Infinitely Losing My Edge
Yeah, I'm losing my edge.
I'm losing my edge.
The kids are coming up from behind.
I'm losing my edge.
I'm losing my edge to the kids from Singapore and from Houston.
But I was there.
I was there in 1976.
I was there at the first Buzzcocks show in Bolton.
I'm losing my edge.
I'm losing my edge to the kids whose footsteps I hear when they get on the decks.
I'm losing my edge to the internet seekers who can tell me every member of every good group from 1960 to 1978.
I'm losing my edge.
To all the kids in Lyon and Copenhagen.
I'm losing my edge to the art-school Manchester kids in little jackets and borrowed nostalgia for the unremembered nineties.
I'm losing my edge.
I'm losing my edge.
I can hear the footsteps every night on the decks.
But I was there.
I was there in 1987 at the first Nirvana practice in a loft in Seattle.
I was working on the organ sounds with much patience.
I was there when Michael McDonald started up his first band.
I told him, "Don't do it that way. You'll never make a dime."
I was there.
I was the first guy playing The Fortunes to the techno kids.

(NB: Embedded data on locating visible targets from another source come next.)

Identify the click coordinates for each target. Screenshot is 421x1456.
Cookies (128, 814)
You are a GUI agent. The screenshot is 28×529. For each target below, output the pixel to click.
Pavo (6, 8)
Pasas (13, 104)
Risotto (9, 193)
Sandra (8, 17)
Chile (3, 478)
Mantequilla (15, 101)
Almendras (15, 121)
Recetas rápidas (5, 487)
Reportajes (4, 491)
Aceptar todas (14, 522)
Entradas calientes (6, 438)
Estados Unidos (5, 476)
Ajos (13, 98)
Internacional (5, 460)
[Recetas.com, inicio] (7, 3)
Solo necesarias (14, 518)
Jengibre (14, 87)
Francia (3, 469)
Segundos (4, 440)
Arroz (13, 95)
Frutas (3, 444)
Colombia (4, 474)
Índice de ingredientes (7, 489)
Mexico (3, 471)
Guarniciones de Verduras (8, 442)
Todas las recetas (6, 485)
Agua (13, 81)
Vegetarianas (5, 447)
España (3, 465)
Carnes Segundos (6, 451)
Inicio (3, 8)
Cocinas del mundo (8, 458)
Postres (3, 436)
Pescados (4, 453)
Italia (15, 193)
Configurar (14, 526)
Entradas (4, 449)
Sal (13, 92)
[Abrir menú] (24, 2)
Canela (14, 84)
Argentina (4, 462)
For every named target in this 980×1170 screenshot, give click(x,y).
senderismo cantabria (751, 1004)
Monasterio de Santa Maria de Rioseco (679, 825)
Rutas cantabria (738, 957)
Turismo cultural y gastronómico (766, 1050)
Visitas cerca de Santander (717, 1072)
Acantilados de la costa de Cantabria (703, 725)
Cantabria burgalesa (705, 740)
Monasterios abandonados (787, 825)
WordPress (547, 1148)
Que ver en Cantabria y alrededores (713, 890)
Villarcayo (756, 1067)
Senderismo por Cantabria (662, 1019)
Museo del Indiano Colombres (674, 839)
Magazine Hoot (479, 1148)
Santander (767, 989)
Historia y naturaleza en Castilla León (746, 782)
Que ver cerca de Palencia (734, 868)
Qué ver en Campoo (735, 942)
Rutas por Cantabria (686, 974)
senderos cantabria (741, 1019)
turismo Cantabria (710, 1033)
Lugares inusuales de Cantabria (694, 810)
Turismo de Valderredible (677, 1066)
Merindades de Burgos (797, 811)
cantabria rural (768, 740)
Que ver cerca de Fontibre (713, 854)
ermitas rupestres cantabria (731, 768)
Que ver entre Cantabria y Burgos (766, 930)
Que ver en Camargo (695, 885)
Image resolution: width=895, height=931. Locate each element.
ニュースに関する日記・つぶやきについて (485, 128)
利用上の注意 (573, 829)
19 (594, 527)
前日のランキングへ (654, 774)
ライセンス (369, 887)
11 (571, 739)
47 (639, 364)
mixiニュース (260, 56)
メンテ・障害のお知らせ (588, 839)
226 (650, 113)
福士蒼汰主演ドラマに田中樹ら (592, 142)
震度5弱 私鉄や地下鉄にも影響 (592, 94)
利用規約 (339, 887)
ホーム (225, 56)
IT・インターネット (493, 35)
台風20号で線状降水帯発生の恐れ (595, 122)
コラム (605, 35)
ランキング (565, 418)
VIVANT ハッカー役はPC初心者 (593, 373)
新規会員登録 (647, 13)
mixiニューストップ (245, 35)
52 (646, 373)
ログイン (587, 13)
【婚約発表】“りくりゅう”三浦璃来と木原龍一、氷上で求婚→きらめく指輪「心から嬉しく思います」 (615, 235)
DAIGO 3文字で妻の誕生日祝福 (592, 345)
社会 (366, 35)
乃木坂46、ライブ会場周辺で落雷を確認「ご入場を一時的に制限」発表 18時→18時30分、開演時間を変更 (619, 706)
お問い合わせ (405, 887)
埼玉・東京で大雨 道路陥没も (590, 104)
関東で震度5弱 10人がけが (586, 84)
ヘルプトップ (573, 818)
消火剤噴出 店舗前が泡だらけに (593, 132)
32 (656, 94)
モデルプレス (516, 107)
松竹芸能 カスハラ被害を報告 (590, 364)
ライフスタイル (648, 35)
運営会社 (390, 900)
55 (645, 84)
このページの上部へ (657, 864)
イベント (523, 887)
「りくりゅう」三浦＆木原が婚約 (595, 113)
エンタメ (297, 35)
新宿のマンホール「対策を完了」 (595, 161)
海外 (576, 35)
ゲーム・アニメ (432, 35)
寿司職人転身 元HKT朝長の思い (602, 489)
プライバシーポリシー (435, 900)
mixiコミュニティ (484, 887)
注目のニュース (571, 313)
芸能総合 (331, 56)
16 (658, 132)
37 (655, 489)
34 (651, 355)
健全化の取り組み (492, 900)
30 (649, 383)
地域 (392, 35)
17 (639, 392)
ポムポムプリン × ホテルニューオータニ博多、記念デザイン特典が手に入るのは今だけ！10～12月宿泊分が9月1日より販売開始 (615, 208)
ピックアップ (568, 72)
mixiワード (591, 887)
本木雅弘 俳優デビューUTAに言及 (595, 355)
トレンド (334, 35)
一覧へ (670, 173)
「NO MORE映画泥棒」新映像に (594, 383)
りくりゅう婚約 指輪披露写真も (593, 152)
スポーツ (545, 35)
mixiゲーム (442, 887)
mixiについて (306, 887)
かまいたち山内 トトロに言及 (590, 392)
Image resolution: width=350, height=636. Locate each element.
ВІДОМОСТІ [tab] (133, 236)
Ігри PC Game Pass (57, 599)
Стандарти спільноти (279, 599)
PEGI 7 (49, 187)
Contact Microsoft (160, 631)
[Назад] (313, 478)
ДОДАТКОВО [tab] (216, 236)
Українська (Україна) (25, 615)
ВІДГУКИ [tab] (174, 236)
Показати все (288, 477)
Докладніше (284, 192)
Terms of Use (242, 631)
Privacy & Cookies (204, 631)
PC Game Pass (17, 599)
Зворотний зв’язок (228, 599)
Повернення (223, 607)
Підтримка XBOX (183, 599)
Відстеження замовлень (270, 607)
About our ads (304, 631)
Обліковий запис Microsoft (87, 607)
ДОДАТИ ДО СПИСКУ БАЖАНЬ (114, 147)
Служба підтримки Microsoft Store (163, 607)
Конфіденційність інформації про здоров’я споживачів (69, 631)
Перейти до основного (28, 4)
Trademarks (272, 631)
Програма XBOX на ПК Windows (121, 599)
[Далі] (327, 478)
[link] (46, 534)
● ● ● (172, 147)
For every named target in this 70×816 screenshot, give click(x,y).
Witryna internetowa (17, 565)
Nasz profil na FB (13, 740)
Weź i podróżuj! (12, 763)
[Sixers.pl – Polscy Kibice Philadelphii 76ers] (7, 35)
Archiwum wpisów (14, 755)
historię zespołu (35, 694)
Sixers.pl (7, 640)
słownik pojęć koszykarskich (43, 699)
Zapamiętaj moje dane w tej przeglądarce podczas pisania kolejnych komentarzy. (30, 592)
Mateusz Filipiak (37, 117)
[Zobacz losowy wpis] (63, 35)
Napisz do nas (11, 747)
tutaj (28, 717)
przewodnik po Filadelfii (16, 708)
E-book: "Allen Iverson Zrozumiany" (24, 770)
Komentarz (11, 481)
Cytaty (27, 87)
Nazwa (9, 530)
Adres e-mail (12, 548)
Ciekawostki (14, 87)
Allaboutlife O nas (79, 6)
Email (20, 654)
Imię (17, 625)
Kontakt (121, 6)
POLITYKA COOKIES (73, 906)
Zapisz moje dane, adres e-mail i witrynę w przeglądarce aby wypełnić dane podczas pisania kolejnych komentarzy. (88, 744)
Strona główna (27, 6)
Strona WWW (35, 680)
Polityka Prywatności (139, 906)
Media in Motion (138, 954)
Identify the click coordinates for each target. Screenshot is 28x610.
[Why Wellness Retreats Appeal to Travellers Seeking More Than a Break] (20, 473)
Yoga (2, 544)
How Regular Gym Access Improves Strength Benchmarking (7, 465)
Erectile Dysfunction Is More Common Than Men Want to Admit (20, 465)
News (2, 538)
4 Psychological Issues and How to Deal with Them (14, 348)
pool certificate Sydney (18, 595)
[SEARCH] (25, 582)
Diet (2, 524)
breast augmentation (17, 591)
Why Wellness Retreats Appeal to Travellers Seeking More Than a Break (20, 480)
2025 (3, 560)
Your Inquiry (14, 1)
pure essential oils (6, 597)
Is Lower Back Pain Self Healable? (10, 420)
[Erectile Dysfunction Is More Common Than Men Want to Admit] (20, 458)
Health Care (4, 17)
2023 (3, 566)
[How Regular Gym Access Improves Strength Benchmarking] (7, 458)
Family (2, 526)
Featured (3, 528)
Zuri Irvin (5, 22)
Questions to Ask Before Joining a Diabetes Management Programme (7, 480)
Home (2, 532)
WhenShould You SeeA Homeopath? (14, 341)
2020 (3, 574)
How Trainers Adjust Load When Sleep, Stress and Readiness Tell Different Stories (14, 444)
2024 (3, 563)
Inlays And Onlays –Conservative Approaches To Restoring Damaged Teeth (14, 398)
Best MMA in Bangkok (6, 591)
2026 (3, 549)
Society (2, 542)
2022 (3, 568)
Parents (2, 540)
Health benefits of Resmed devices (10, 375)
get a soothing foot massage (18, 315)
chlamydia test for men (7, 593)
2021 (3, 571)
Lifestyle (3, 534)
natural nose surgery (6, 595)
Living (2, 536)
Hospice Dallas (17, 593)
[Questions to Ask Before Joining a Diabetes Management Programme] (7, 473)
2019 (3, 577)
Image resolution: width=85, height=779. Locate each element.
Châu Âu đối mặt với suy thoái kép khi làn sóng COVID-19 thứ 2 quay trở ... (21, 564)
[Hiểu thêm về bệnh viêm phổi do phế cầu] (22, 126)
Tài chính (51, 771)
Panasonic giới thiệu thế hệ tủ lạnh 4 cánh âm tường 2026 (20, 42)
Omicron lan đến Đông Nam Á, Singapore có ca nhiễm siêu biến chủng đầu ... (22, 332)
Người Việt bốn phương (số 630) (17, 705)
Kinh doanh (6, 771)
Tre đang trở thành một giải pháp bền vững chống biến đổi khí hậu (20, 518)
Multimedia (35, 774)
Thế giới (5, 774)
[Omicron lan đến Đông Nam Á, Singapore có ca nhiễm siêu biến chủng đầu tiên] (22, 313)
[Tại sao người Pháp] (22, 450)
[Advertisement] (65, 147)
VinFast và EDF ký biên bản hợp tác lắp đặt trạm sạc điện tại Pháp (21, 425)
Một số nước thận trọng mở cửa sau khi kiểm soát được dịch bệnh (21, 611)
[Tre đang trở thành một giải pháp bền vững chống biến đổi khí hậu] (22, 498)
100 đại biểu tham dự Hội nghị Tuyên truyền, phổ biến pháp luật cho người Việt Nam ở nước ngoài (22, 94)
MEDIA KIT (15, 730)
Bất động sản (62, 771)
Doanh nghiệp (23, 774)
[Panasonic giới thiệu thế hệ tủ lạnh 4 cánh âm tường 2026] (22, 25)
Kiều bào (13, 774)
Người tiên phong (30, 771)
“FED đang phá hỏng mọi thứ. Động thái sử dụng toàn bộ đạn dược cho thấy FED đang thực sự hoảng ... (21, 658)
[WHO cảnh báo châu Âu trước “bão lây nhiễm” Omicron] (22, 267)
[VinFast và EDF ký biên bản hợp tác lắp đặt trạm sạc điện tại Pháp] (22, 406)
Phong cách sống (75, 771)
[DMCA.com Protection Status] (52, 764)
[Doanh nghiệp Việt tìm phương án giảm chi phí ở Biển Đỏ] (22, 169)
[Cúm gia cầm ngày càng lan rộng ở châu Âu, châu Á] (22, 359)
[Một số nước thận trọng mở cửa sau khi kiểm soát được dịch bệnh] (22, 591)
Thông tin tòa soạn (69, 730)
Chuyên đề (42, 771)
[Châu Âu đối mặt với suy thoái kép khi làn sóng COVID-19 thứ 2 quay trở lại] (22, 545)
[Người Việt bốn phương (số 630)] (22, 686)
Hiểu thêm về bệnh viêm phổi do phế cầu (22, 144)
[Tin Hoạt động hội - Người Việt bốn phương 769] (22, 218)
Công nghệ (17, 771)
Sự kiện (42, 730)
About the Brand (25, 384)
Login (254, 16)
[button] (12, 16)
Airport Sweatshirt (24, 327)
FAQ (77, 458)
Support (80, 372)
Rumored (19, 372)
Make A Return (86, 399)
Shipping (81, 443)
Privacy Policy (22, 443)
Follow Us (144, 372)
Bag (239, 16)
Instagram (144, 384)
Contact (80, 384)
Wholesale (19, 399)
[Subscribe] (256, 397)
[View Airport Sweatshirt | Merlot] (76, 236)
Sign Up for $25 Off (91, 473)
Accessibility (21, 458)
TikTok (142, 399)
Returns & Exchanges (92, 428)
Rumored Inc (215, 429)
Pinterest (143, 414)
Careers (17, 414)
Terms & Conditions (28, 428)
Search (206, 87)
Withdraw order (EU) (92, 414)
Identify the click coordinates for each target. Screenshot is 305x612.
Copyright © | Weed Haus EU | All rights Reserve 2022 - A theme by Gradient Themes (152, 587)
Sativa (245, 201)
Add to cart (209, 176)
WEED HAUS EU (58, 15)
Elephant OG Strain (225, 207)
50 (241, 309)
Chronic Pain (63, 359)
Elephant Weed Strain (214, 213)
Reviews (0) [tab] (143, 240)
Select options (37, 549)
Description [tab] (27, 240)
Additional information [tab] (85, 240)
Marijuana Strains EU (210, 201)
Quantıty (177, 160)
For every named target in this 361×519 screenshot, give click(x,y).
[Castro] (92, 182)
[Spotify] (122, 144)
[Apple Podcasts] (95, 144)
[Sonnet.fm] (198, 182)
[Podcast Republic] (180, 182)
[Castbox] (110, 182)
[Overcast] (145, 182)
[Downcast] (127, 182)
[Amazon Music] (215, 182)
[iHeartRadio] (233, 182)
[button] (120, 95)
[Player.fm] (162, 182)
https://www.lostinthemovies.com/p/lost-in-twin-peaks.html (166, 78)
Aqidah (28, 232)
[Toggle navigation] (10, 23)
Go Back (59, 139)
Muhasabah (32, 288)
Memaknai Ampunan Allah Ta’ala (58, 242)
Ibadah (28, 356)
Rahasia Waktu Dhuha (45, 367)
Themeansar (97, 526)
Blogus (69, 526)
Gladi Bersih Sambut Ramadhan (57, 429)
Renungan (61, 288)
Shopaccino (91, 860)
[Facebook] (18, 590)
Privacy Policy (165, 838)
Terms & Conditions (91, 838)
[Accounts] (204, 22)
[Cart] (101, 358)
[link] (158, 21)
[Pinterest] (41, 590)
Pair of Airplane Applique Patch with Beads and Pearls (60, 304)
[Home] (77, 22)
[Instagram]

I played it at the 40 Watt.
Everybody thought I was crazy.
We all know.
I was there.
I was there.
I've never been wrong.
But I'm losing my edge to better-looking people with better ideas and more talent.
And they're actually really, really nice.
I'm losing my edge.
I heard you have a compilation of every good song ever done by anybody.
Every great song by Pete Rock & C.L. Smooth. All the underground hits.
All Rowland S Howard / Lydia Lunch tracks. I heard you have a vinyl of every Matthew Bourne record on German import.
I heard that you have a white label of every seminal dance hit - 1985, '86, '87.
I heard that you have a CD compilation of every good '50s cut and another box set from the '80s.
I hear you're buying an organ and a harpsichord and are throwing your macbook out the window because you want to make something real. You want to make a Bizarre Inc. record.
I hear that you and your band have sold your mellotron and bought a clarinet.
I hear that you and your band have sold your clarinet and bought a mellotron.
I hear everybody that you know is more relevant than everybody that I know.
But have you seen my records?
Richard Hell and the Voidoids,
Pete Rock & C.L. Smooth,
Sugar Minott,
Grandmaster Flash,
The Invisible,
Unwound,
Sunsets and Hearts,
Chris Corsano,
Boz Scaggs,
The Divine Comedy,
Ronnie Foster,
Lou Reed,
Neil Young & Crazy Horse,
Quantec,
The Tremeloes,
Angels of Light & Akron/Family,
Gabor Szabo,
The Dirtbombs,
Eric Dolphy,
Au Pairs,
Fluxion,
Parry Music,
The Peanut Butter Conspiracy,
Loose Ends,
Jeru the Damaja,
Accadde A,
F. McDonald,
Soul Sonic Force,
Interpol,
Rahsaan Roland Kirk,
B.T. Express,
Camouflage,
Susan Cadogan,
Pere Ubu,
Maurizio,
Schoolly D,
Röyhkä ja Rättö ja Lehtisalo,
cv313,
Aloha Tigers,
The Pretty Things,
Lakeside,
The Music Machine,
The Grass Roots,
Peter and Kerry,
Technova,
Spoonie Gee,
Todd Rundgren,
DNA,
KRS-One,
Graham Central Station,
Whodini,
Iggy Pop,
Byron Stingily,
CMW,
Fifty Foot Hose,
Tres Demented,
Gang Starr,
Ash Ra Tempel,
Thinking Fellers Union Local 282,
LL Cool J,
Ronan, Ronan, Ronan, Ronan.
You don't know what you really want.
You don't know what you really want.
You don't know what you really want.
You don't know what you really want.
You don't know what you really want.
You don't know what you really want.
You don't know what you really want.
You don't know what you really want.
You don't know what you really want.
You don't know what you really want.
You don't know what you really want.
You don't know what you really want.
You don't know what you really want.
You don't know what you really want.
You don't know what you really want.